39 Responses to “Research (by others) proceeds apace”

  1. Bram Cohen Says:

    On the knot thing, isn’t knot comparison something where we have algorithms which work well in practice so it’s unsurprising, although certainly exciting, to have such a result? Also, isn’t one of the knot polynomials BQP complete to calculate making this have the odd result that it seems harder to calculate the thing which is meant to help with comparison than it is to do the comparison? Finally, does the algorithm work for comparing any two knots/links or is it only the unknot?

  2. I Says:

    Scott, maybe you should rephrase the “can’t be explained using any variant of QM that’s both local and secretly based on real amplitudes” into “can’t be explained using any variant of QM which is both local and secretly based on real amplitues via a hidden qubit entaglement”. You mention the extra qubit earlier, but it bears repeating that they are using a particular version of real quantum mechanics. It doesn’t seem like the arguement could work for a QM based off complexified real vector spaces, since those don’t introduce unecessary dimensions. At least, not in the same way as the construction in the paper/

  3. Scott Says:

    Bram #1: I don’t have any special information beyond what’s in the brief abstract! Having said that:

    – Yes, like with graph isomorphism, my personal guess would be that unknottedness is in P (“just untangle the thing with your hands, how hard could it be?” 🙂 ). But proving it is another matter entirely!

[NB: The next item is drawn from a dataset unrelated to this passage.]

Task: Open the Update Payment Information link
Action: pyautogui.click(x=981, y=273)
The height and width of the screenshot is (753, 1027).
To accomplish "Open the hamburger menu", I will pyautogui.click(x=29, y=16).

    – The problem that’s BQP-complete is estimating the Jones polynomial of a knot at a given root of unity. Yes, a priori this is neither necessary nor sufficient for determining unknottedness, even though the Jones polynomial is often useful for distinguishing knots in practice.

    – I assume the algorithm as it stands doesn’t do general knot isomorphism, because otherwise the abstract would’ve said so!

  4. Greg Kuperberg Says:

    Bram #1 – Even though people never knew any hard examples of unknottedness, the situation is indeed highly analogous to graph isomorphism. It was unanswered for so long that it would be surprising and fantastic to finally see a quasipolynomial time algorithm. My guess is that it is not a uniformly fast algorithm for any two knots. It might possibly generalize to an algorithm which is fixed-parameter tractable if you take one knot as fixed and make the other one the input.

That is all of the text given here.